Starting at the line that holds "Where should I", quote every line through the end of the records, both boundary lines included. Omit the pictures.

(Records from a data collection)
-*-*-

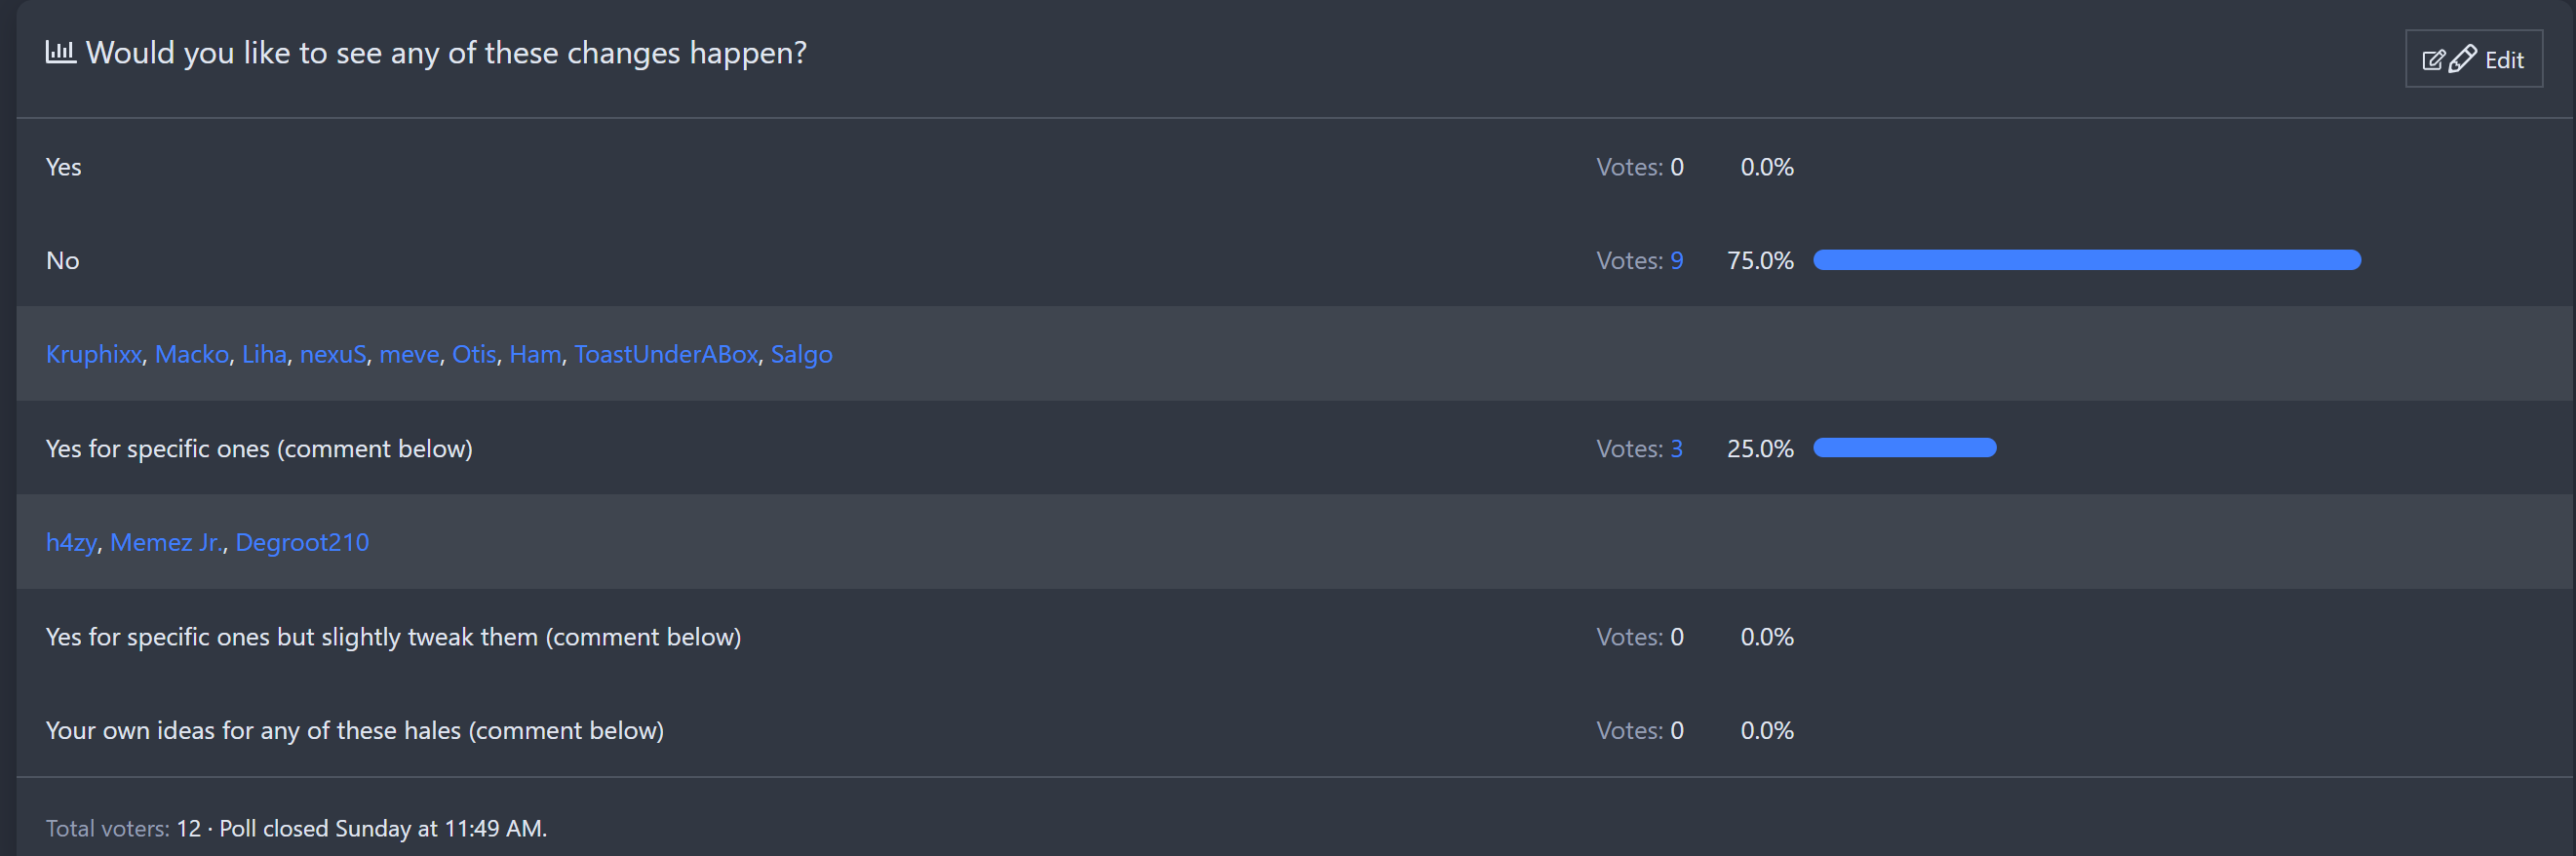Click the Ham voter name
Screen dimensions: 2576x856
click(535, 354)
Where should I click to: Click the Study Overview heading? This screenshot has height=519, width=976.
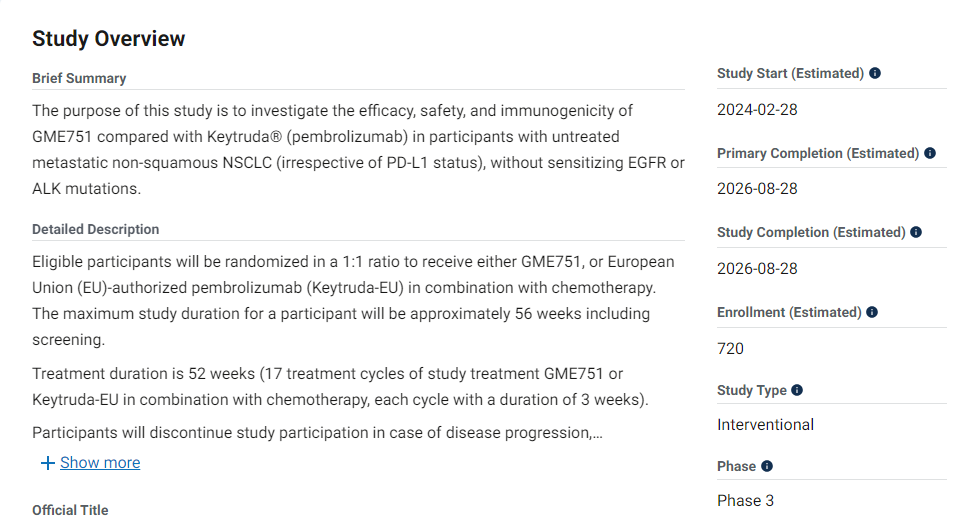tap(108, 39)
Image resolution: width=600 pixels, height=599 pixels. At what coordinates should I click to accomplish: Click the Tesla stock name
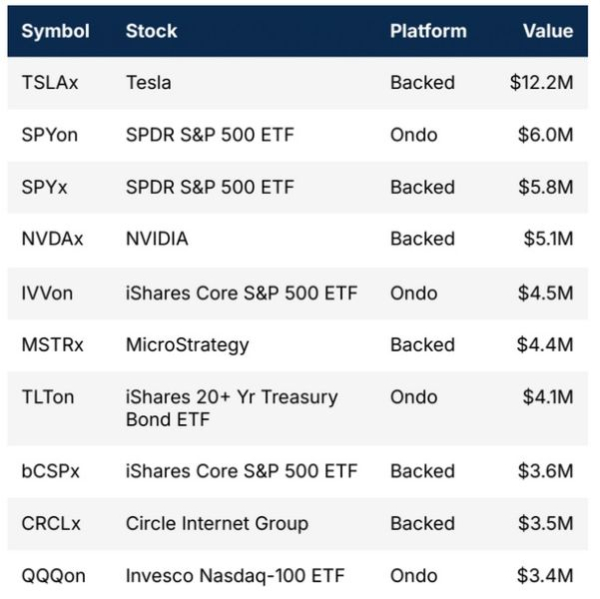coord(148,83)
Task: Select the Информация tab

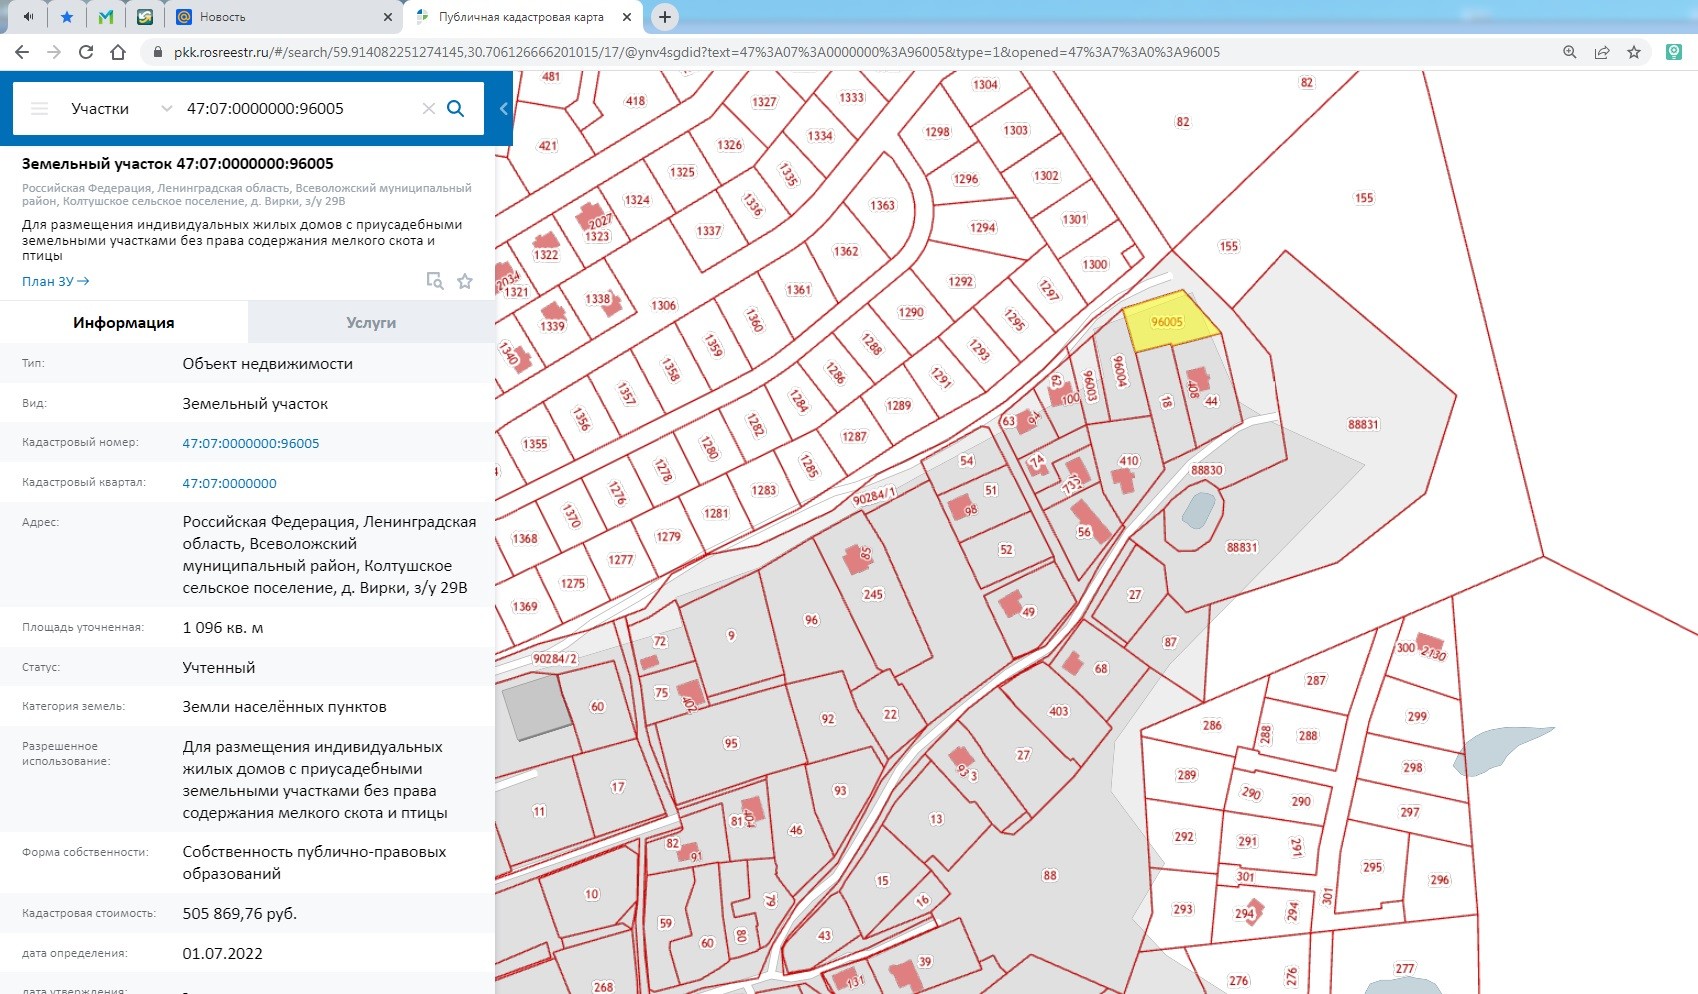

-*-*-

EXERCISE RESULT:
Where should I click to: Click the Study Overview heading? This screenshot has height=519, width=976.
tap(108, 39)
Image resolution: width=600 pixels, height=599 pixels. At what coordinates should I click to accomplish: Click the Tesla stock name
coord(148,83)
Task: Select the Информация tab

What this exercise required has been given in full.